Hey /sci/. I had this very puzzling assignment regarding thermodynamics, it's not in English originally so I translated it as well as I could.
An empty pot is left on a stove. The cross-section of the pot is a circle. On top of the pot there is a tightly shut ceramic lid with a mass of 0,420kg. The height of the pot is 0,22m. Let’s assume that the air inside the pot is at equilibrium with the environment. How much thermal energy does the air inside the pot has to receive before air starts escaping from under the lid?
The internal energy for a two-atom gas is [math]\frac{5}{2}[/math] [math]k_B[/math] [math]T[/math] where [math]k_B[/math] is the Boltzmann constant [math]\frac{R}{Na}[/math]
The answer I got is 2,4 Joules, which sounds like a ridiculously low amount.
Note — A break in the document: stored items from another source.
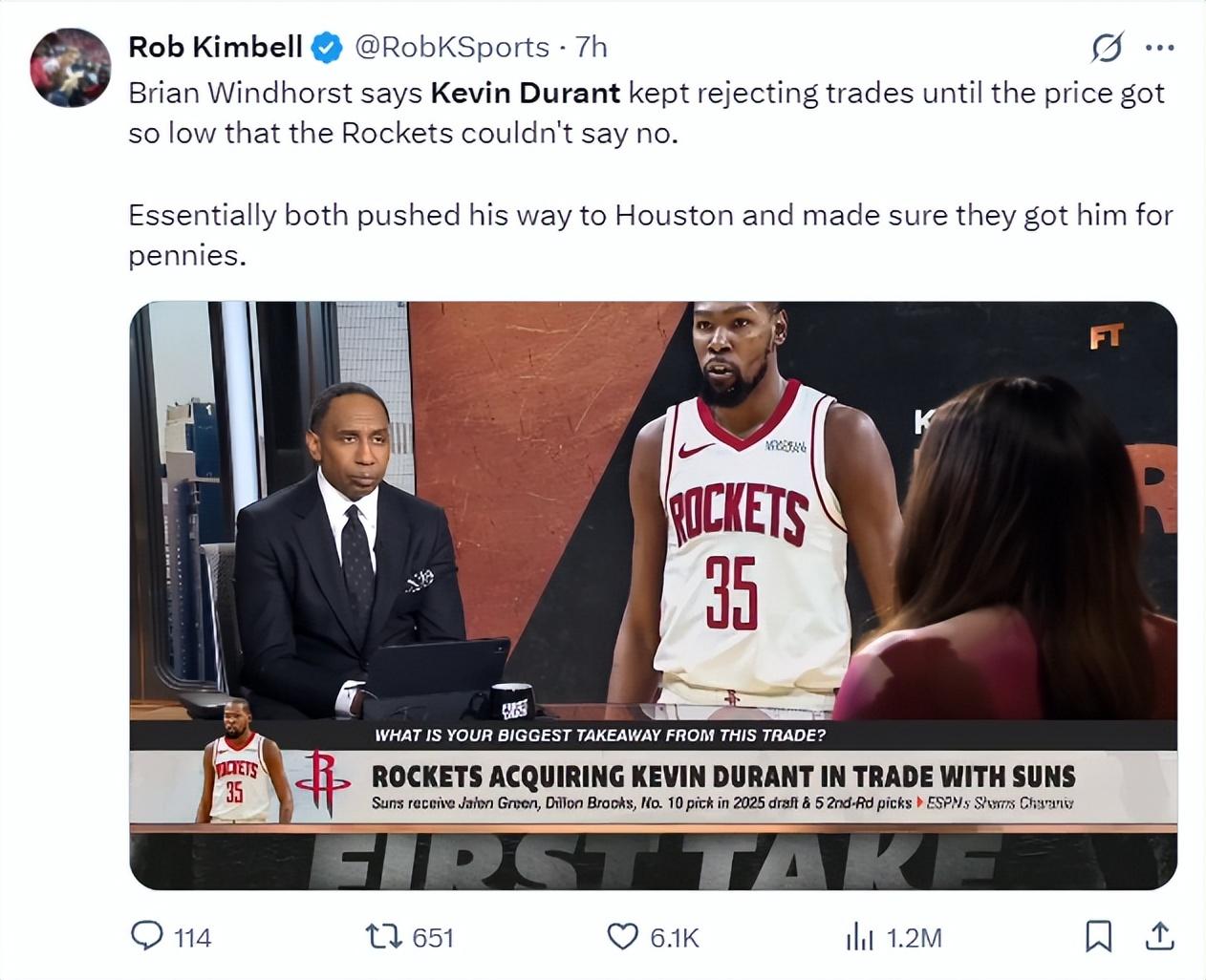The height and width of the screenshot is (980, 1206).
Task: Open Rob Kimbell's profile picture
Action: pyautogui.click(x=70, y=65)

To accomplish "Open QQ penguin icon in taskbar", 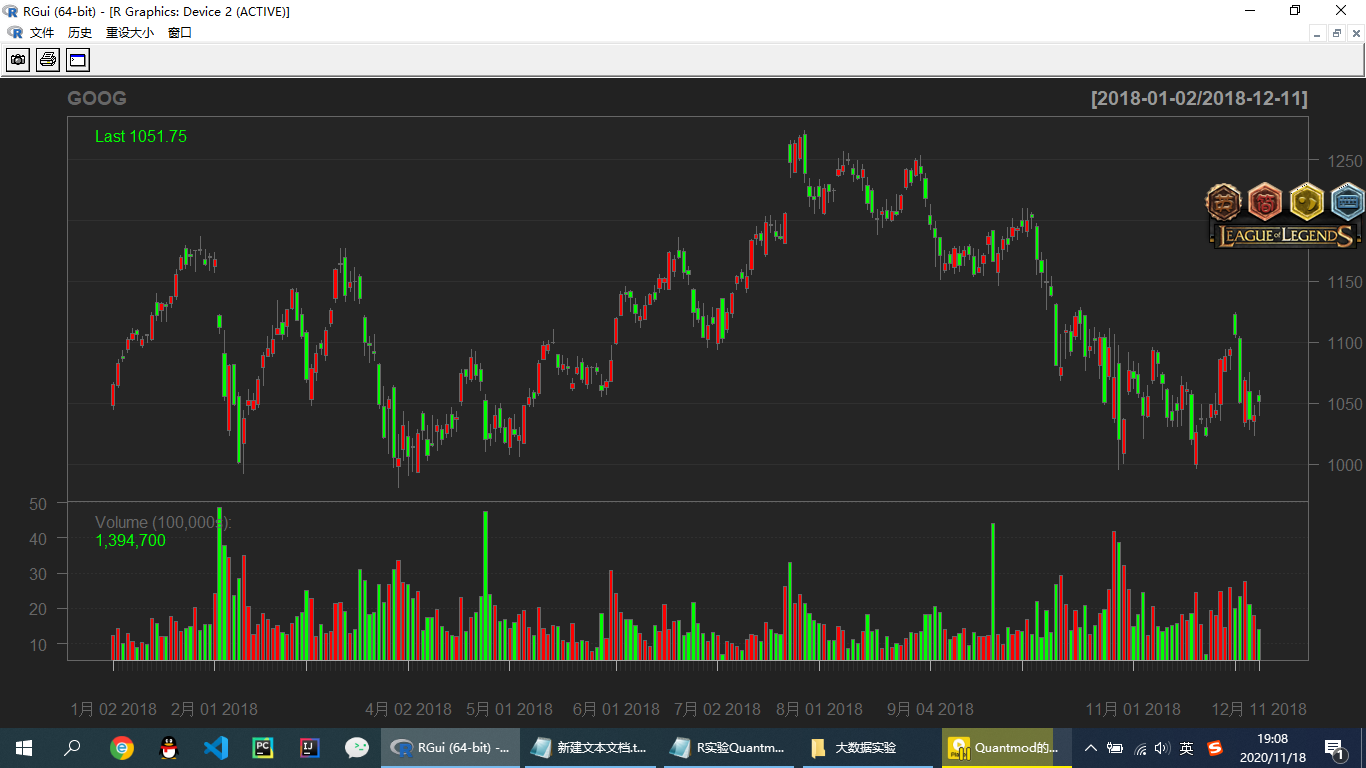I will 169,747.
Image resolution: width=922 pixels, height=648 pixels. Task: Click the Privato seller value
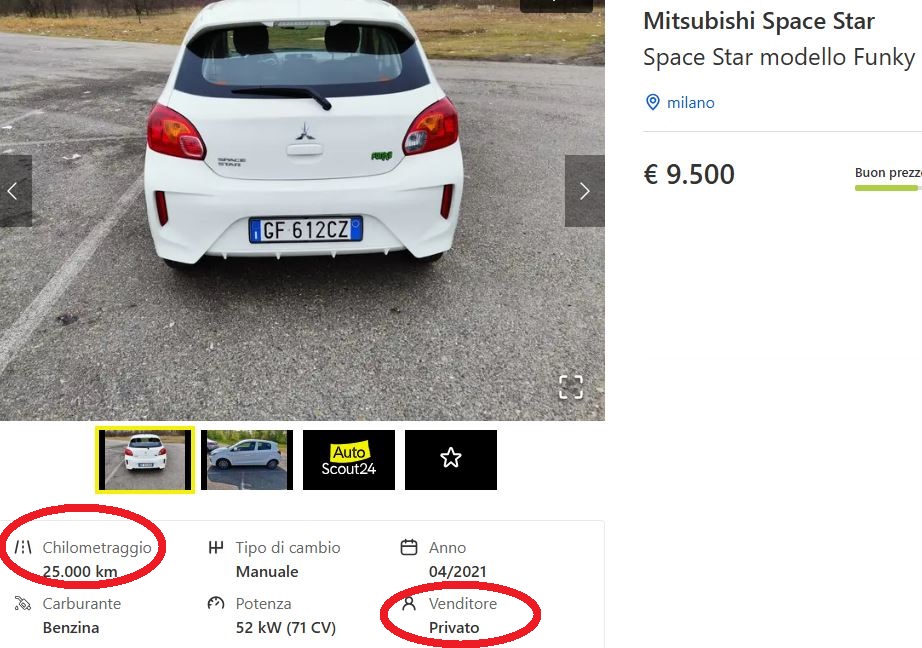(454, 627)
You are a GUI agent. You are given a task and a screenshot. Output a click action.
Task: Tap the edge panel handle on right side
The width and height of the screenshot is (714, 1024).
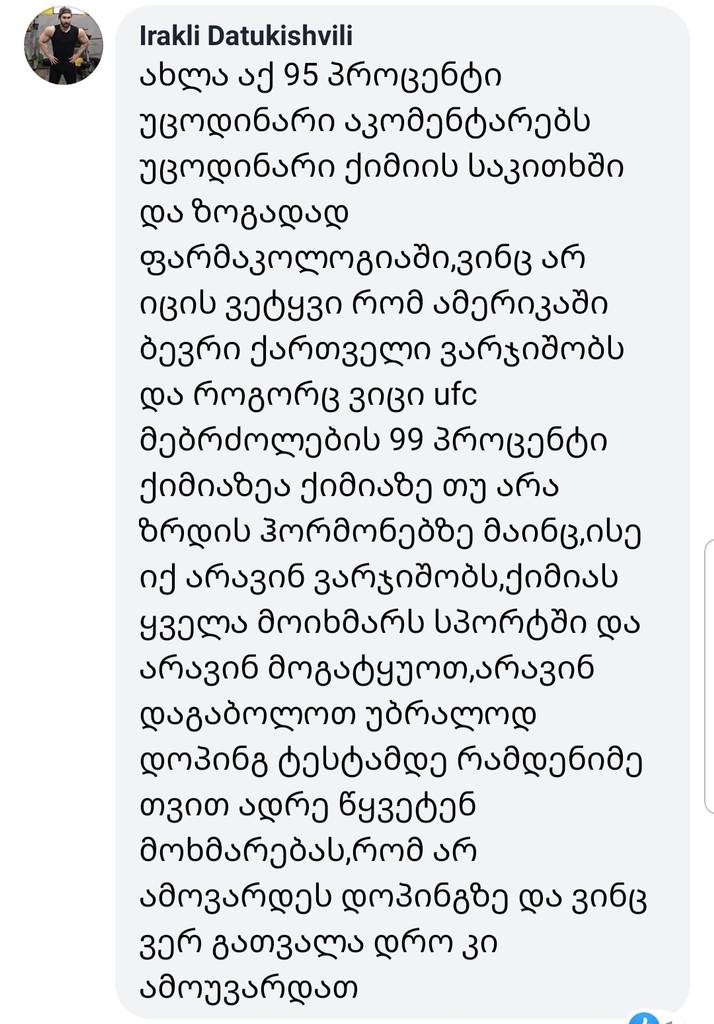point(708,676)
It's the correct answer according to the assignment, but I can't wrap my head around the fact that this could be answered without knowing the radius of the pot.
Bump, did I just stump this board?
Its been a while, but if you think about the condition that gas from the inside escapes, that doesnt really specify how much gas is escaping.
So the lid really only has to be lifted enough to let a single molecule through, wich wouldnt be a lot of expansion from the gas.
>>8632975
>The answer I got is 2,4 Joules
How did you get to this?
My answer is dependent upon ambient temperature, pressure and the area of the lid.
>>8633163
Never mind, forgot to multiply by mass.
>>8633163
Kinda funny, isnt it? How only the height of the pot somehow affects the energy needed. Also, we don't know the number of molecules N but since the internal energy given by 5/2 kbT is per molecule, it just works this way.
>>8633187
Also the answer is 2,3 Joules rounded, I messed that one up in the OP.
Well, since you are not considering the area of the lid, it becomes a problem in 1 dimension. So you don't need the radius.
>>8632975
0
Just lower the ouside air temp or air pressure.
>>8633187
Think of it this way. If you had a much wider pot with a lid weighing the same, then you'd need less pressure increase (thus less heat transfer) to raise the lid, but you'd have to raise the pressure of more mass since the pot is larger. These two effects cancel out since the equations governing them are linear.
>>8633187
You are wrong. You need the relation between surfaces, and since the surface is the same, the relation is 1. You need to know radius if surfaces differ on area.
>>8632975
>but I can't wrap my head around the fact that this could be answered without knowing the radius of the pot
You did the sums and made it to the end without the radius.
Clearly you didn't need it.
Wouldn't be the first time.
>>8633205
Interpretation is that pressure is equal around all the volume.